O Crédito vai ficar muito mais restrito à medida que subirem as taxas de juros e os bancos ficarem relutantes em conceder empréstimos. Como houve bancos a receber a ajuda de fundos públicos para se consolidarem, e reinvestiram no reforço da sua própria posição e / ou na compra de outros bancos, o crédito à economia real está estrangulado e, de acordo as previsões de vários bancos centrais da EU, as taxas de juro vão subir em 2010.
Ao mesmo tempo, para diminuir os défices orçamentais até ao limite de 3% do PIB, o sector público dos Estados membros da UE vai realizar cortes drásticos de despesas nos próximos três anos. Isto significa que para a maioria dos países europeus - e não apenas Portugal, Itália, Irlanda, Grécia e Espanha - cujo sector público corresponde a metade do PIB, haverá uma sangria das economias a expensas da classe média.
Não é difícil prever que vão crescer as greves e distúrbios sociais em muitos países europeus em 2010. Significativamente, vai continuar a perda de confiança na economia política e a erosão do prestígio das elites políticas e financeiras. A existência de sistemas democráticos essencialmente "bipartidários" em toda a Europa, com alternância de forças de centro esquerda e centro direita, que representam políticas económicas semelhantes e as mesmas elites políticas; e a ausência felizmente alcançada de uma ameaça revolucionária, vai ter um efeito perverso na relativa liberdade de acção dos governos pedirem sacrifícios às populações sem considerarem políticas económicas alternativas.

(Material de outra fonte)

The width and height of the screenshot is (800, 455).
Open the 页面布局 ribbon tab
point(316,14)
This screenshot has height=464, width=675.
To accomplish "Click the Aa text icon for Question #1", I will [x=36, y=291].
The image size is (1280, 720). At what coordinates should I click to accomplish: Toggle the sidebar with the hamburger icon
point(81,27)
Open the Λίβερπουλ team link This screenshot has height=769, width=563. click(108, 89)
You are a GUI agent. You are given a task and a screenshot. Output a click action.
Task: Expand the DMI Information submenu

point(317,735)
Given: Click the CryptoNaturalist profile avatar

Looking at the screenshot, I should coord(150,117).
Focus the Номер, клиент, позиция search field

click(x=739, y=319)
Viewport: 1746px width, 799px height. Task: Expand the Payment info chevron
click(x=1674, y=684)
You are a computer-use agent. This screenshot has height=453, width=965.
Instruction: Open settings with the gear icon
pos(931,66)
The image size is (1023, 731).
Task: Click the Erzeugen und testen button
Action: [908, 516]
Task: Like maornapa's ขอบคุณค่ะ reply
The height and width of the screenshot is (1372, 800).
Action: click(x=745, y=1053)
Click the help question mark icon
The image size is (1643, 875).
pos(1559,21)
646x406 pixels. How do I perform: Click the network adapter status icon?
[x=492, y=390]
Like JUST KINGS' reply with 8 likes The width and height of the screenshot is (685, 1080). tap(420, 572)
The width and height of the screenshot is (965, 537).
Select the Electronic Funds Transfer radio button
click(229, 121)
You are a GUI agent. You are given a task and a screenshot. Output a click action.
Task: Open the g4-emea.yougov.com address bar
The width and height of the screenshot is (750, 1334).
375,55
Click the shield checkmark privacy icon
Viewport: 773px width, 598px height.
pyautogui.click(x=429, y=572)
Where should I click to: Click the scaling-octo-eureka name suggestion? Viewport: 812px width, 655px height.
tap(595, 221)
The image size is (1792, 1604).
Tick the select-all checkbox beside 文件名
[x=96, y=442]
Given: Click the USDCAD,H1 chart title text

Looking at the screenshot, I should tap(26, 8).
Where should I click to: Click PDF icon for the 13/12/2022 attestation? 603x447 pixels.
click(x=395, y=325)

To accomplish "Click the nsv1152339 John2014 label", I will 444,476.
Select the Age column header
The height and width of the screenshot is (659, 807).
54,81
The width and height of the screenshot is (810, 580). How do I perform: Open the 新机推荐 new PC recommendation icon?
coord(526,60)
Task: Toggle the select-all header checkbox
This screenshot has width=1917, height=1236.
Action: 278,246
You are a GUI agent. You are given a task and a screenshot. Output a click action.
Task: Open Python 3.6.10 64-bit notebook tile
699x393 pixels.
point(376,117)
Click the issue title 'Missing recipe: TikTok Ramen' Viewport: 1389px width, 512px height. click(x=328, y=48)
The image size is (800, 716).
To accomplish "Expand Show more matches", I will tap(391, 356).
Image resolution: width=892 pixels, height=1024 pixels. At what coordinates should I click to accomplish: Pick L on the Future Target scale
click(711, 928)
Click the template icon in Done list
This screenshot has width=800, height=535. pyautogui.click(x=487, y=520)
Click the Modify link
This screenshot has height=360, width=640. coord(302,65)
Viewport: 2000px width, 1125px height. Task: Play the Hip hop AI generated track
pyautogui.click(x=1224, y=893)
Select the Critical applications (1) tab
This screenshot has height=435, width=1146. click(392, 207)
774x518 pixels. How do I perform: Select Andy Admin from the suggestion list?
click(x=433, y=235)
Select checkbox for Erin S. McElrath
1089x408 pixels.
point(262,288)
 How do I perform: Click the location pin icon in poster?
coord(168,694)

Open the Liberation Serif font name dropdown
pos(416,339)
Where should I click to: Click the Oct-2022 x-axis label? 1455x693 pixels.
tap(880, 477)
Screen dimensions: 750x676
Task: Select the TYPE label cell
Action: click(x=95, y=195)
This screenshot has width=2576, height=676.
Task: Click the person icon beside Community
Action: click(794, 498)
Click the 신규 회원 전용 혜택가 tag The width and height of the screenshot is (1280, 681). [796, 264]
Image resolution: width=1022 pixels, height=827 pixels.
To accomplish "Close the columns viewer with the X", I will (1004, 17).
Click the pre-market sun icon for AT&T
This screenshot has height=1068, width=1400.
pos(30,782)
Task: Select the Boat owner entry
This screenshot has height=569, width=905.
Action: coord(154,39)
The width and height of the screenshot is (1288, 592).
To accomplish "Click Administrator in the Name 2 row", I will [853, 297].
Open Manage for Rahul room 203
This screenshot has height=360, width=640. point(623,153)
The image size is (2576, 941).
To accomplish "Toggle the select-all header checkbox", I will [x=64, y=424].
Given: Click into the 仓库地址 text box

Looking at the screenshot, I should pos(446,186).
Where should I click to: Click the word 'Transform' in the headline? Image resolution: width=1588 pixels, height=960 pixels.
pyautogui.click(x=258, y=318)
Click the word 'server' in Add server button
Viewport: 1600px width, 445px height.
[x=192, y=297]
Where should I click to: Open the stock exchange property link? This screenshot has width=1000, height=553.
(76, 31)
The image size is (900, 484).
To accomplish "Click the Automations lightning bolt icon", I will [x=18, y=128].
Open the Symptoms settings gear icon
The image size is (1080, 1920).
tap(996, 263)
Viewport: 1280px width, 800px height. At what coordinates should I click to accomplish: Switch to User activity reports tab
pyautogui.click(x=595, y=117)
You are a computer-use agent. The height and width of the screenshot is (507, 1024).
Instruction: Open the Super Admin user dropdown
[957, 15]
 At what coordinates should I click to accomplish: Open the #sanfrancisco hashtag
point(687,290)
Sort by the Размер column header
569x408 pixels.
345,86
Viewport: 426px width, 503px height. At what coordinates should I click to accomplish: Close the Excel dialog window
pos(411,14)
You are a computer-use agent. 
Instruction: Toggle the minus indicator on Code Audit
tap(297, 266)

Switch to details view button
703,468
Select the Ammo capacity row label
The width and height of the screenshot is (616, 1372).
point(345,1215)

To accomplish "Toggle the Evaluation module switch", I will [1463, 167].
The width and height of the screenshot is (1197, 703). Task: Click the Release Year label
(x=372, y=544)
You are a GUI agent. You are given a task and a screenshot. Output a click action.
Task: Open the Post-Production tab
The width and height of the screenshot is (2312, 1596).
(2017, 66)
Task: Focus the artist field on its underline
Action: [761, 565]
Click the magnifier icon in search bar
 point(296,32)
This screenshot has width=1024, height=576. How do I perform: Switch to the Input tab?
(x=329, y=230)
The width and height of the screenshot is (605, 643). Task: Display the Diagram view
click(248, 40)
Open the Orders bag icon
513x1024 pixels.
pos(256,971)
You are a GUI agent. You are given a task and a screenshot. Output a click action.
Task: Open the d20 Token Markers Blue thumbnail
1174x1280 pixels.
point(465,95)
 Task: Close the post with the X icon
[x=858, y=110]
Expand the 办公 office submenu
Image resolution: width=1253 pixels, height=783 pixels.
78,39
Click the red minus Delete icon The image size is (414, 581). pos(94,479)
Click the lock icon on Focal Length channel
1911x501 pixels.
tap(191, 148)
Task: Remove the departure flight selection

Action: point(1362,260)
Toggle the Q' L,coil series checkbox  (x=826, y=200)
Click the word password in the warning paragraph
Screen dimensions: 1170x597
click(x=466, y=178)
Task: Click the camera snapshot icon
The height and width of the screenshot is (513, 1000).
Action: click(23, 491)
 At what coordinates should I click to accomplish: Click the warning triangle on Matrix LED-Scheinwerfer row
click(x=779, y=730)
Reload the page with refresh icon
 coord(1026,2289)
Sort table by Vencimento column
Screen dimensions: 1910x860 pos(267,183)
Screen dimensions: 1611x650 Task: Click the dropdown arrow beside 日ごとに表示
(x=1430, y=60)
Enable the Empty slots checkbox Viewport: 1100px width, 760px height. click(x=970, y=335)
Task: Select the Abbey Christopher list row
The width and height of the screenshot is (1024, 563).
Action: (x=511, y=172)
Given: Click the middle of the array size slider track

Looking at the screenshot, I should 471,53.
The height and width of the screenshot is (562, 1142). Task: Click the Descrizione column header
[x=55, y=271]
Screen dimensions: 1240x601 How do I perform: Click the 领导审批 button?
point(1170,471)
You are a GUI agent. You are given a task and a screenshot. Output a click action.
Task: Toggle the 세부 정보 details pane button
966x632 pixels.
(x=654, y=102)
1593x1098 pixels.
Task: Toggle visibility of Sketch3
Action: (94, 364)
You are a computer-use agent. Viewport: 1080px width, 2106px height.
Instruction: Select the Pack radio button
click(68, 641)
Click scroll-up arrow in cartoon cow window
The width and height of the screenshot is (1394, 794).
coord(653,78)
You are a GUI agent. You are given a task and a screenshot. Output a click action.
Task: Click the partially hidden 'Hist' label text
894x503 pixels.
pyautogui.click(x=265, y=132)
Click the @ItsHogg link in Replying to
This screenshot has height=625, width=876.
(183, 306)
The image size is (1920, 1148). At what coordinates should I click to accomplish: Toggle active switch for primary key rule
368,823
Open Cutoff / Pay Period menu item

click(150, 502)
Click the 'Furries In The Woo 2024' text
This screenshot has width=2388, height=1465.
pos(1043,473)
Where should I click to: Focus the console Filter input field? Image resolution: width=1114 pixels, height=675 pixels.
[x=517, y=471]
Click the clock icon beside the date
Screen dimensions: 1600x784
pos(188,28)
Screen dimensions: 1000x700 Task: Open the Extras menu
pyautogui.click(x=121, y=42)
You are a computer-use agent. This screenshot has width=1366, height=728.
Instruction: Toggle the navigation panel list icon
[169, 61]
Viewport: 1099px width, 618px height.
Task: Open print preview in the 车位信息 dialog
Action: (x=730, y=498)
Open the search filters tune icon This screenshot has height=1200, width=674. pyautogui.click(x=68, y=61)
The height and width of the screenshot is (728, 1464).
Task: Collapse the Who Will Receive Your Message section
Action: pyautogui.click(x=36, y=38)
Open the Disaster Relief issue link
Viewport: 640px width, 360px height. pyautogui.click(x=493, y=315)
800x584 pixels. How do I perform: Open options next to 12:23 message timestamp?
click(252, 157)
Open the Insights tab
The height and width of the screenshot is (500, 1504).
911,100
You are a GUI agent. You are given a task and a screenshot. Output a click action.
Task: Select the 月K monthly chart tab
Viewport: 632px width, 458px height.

Tal como os Estados escolheram a intervenção para ajudar as elites financeiras a recuperar força, o Banco Central Europeu poderia muito simplesmente ter desenvolvido um fundo de crise ", para as emergências que Portugal, Itália, Irlanda, Grécia e Espanha estão a enfrentar. Porque não o faz?
Para desviar de si a responsabilidade, muitos dirigentes políticos da UE estão a culpar os especuladores pela queda do euro. Outros analistas sugerem que os E.U.A, juntamente com o Reino Unido como seu procurador europeu, querem uma UE mais fraca. Todos os indicadores, contudo, mostram que os verdadeiros beneficiários são os investidores alemães que estão a comprar títulos para financiar a dívida consolidada da Zona Euro.
Com as vulnerabilidades da Zona Euro à vista de todos, a questão é que acções vão decidir os dirigentes da UE para moldar o futuro comum. Será o papel da Zona Euro unicamente manter-se competitiva com os E.U.A, a China, o Japão, e outros blocos regionais, através do reforço do capital financeiro em detrimento da classe média e do desenvolvimento desigual no seio da União? Ou continua a ser missão da UE contribuir para a coesão dos estados membros e reduzir as disparidades internas, a fim de promover um bloco regional democrático que continue a ser atraente para todos os membros associados?
Foi em nome dos objectivos da coesão de todos os Estados membros que Portugal aderiu em 1986 à Comunidade Europeia. O Instituto da Democracia Portuguesa entende que este objectivo deve ser constantemente explicitado e utilizado para explicar que a crise actual resulta em parte do seu esquecimento; para desmentir as explicações monetaristas da crise que ocultam interesses especulativos de alguns; para exigir dos nosso parceiros do norte da Europa a sua prossecução em termos claros e iniludíveis.
Congratulamo-nos que as recentes tomadas de posição do Presidente da República e do Ministro das Finanças, bem como do director-geral do Fundo Monetário Internacional (FMI), tenham vindo neste sentido, Mas considerando que existe uma escassa consciência da eficácia deste princípio basilar da União, apelamos à comunicação social para passar mais e melhor essa mensagem.